**Trecho do documento**
Revisão também gerou discussão no conselho estadual

As mudanças são discutidas por um grupo de trabalho criado em junho de 2022, composto por 11 pessoas, dentre conselheiros do Condephaat e técnicos da Unidade de Preservação do Patrimônio Histórico (UPPH) – ligada à Secretaria da Cultura. A proposta também foi apreciada em uma reunião do Conselho em 22 de maio, na qual as principais mudanças foram submetidas para aprovação e tiveram votos favoráveis da grande maioria.

Alguns trechos geraram discussão no Condephaat. Conselheira pelo Instituto de Arquitetos do Brasil (IAB), Andréa de Oliveira Tourinho disse que há questões que “carecem de esclarecimentos e estudos técnicos mais aprofundados”. Na reunião, também comentou sobre a possibilidade de projetos de condomínios horizontais envolverem subsolos e várias garagens, o que poderia aumentar a poluição e causar um prejuízo à arborização do entorno, que é tombada.

Opinião divergente foi apresentada pelo conselheiro André Luiz dos Santos Nakamura, da Procuradoria Geral do Estado. Ele argumentou que mudanças são necessárias, pois “os proprietários não têm mais condições econômicas de manter as residências unifamiliares, o que tem trazido degradação ao bairro”. “A possibilidade de vilas pode ressignificar a ocupação do bairro tombado e não haverá descaracterização”, afirmou, também na reunião.

A minuta traz mais mudanças. Também isenta a submissão ao conselho de pedidos de instalação de antenas de telecomunicações se respeitarem a altura máxima de imóveis (que é de 10 metros na maioria do tombamento, exceto nas zonas de transição). Outro ponto é que as edículas e afins deverão ser incluídas no cálculo de área construída (chamado de “coeficiente de aproveitamento”), que é limitado a uma vez a metragem do terreno em quase todo o perímetro tombado.

A revisão mantém o veto a alterações no desenho do traçado de vias, das praças e da largura das calçadas. No caso da vegetação, os novos projetos de construção, reforma ou regularização deverão apresentar um mínimo de área ajardinada sobre terra, de 40% da metragem do terreno no Jardim América e de 30% nos Jardins Europa, Paulista e Paulistano, com ao menos um árvore ou outro elemento arbóreo para cada 25 metros quadrados.

No caso dos muros frontais, a proposta também mantém basicamente as normas atuais. Os muros podem ter até 2 metros, quando menos da metade for de superfície vazada, ou de até 3 metros, quando tiver mais de 50% de superfície vazada, como portões, transparências etc.

Quase 40 anos depois do tombamento, o conselho estadual de patrimônio cultural propôs mais uma revisão nas regras para os bairros dos Jardins, no centro expandido da cidade de São Paulo. As principais alterações previstas envolvem o uso dos terrenos, a fim de permitir a construção de pequenos condomínios horizontais e vilas e, também, vincular o tipo de ocupação à Lei de Zoneamento, o que poderia facilitar uma futura autorização para imóveis não residenciais.

**Instruções**
A. Transcreva do texto sobre a revisão das regras dos Jardins a passagem entre "A revisão mantém" e "25 metros quadrados.", inclusive.
B. Com base no texto sobre a revisão das regras dos Jardins, responda:
(i) Em que mês e ano foi criado o grupo de trabalho que discute as mudanças?
(ii) Qual é a altura máxima dos imóveis na maior parte da área tombada?
(iii) Qual percentual mínimo da metragem do terreno deve ser de área ajardinada sobre terra no Jardim América?

**Registros de indicação de texto e elementos**

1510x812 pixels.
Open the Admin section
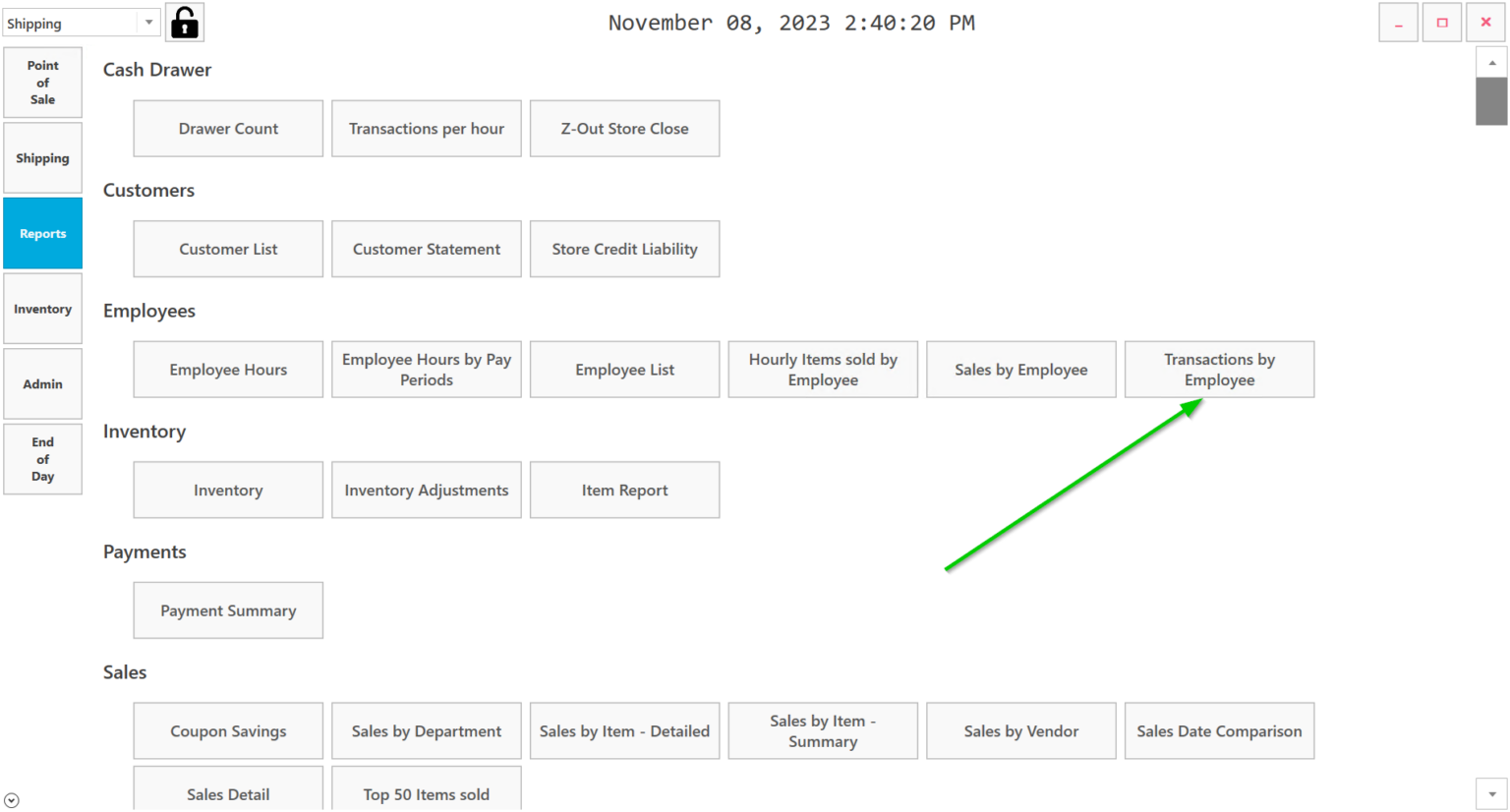42,383
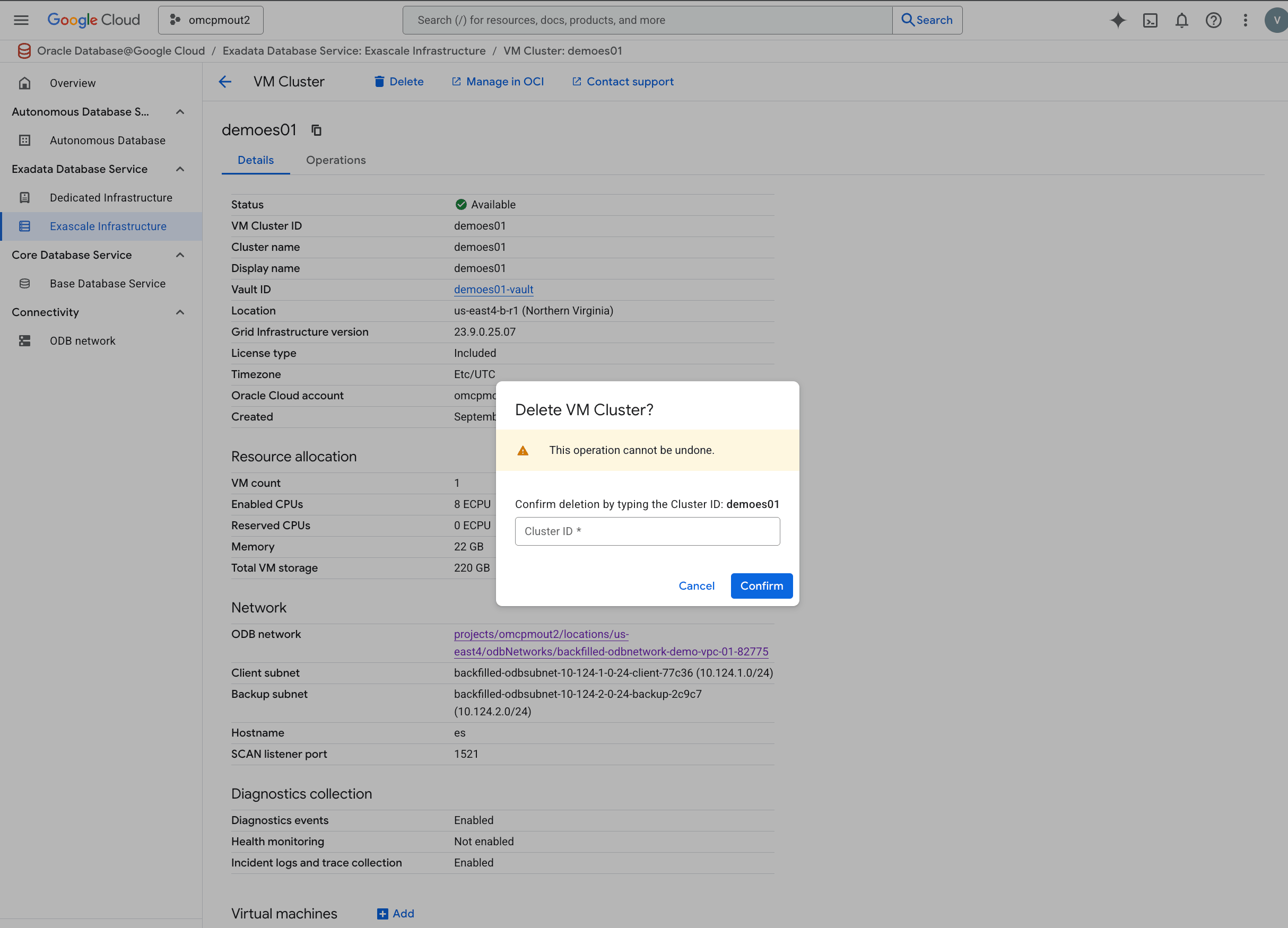The width and height of the screenshot is (1288, 928).
Task: Collapse the Connectivity section
Action: point(180,312)
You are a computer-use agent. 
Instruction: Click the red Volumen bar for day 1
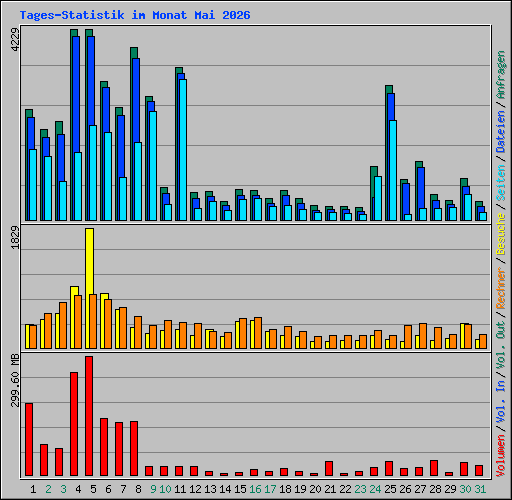29,439
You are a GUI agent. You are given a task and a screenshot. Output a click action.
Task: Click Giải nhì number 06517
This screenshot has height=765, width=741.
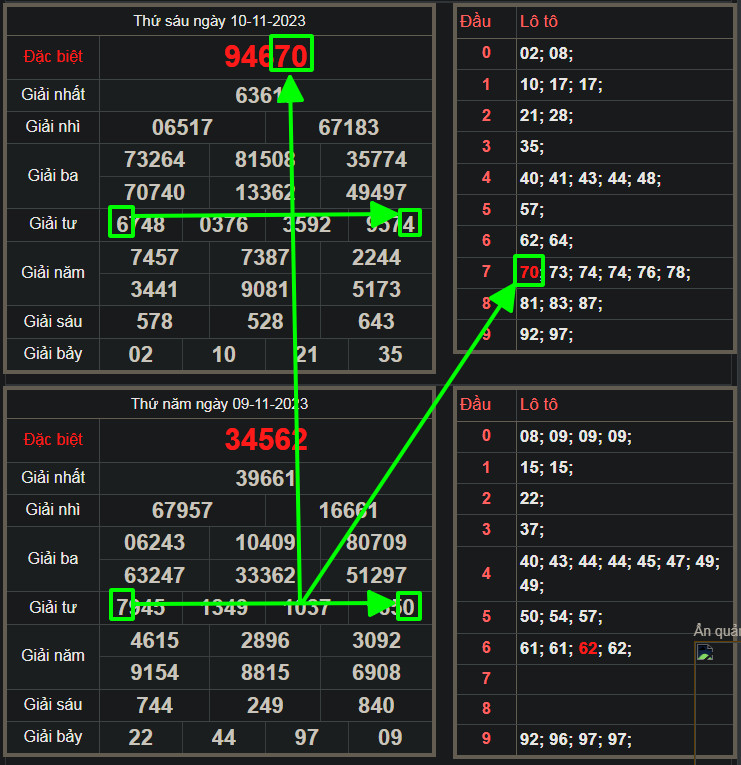[x=182, y=127]
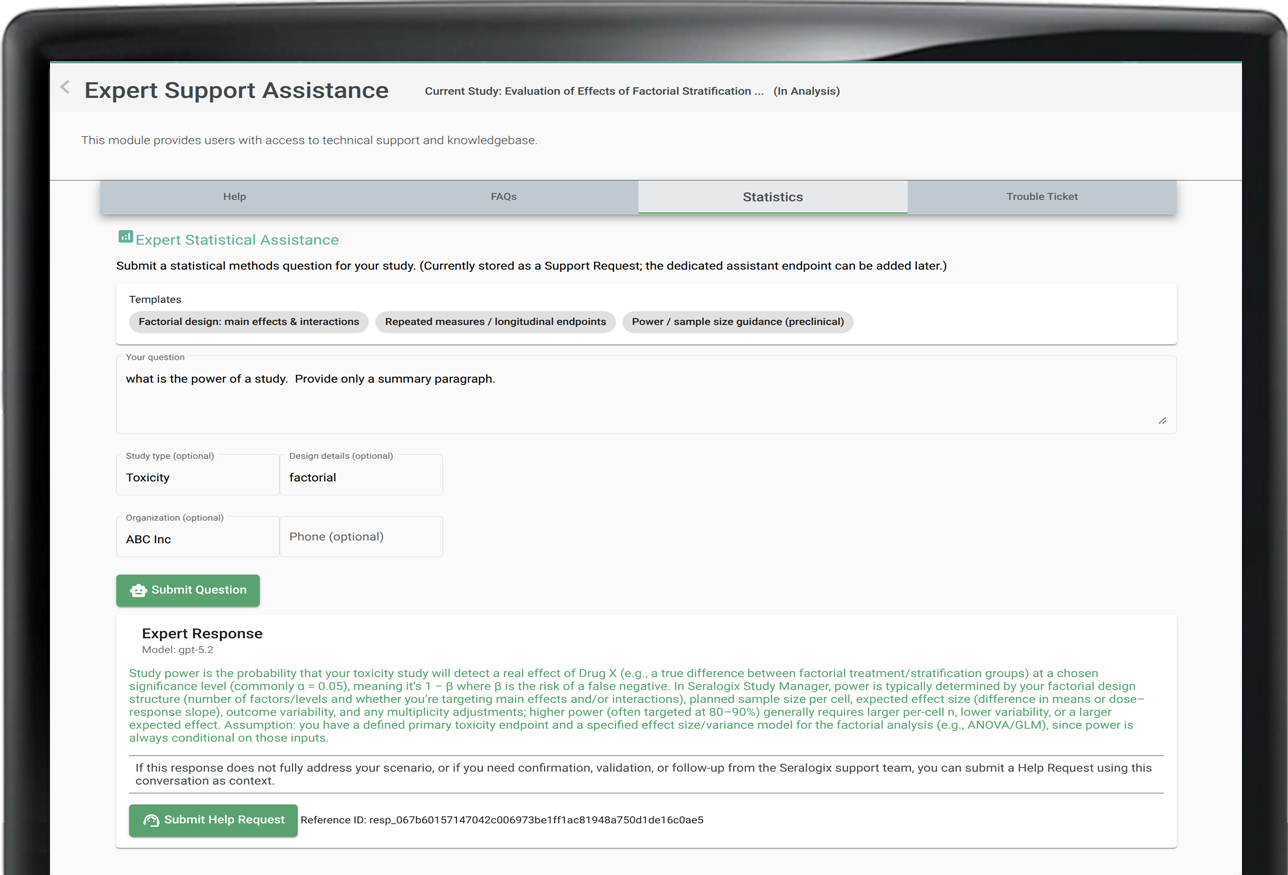Click the chart icon next to Expert Statistical Assistance
The image size is (1288, 875).
coord(125,238)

**Respostas por tarefa**
A.
A revisão mantém o veto a alterações no desenho do traçado de vias, das praças e da largura das calçadas. No caso da vegetação, os novos projetos de construção, reforma ou regularização deverão apresentar um mínimo de área ajardinada sobre terra, de 40% da metragem do terreno no Jardim América e de 30% nos Jardins Europa, Paulista e Paulistano, com ao menos um árvore ou outro elemento arbóreo para cada 25 metros quadrados.

B.
(i) Em junho de 2022.
(ii) 10 metros.
(iii) 40% da metragem do terreno.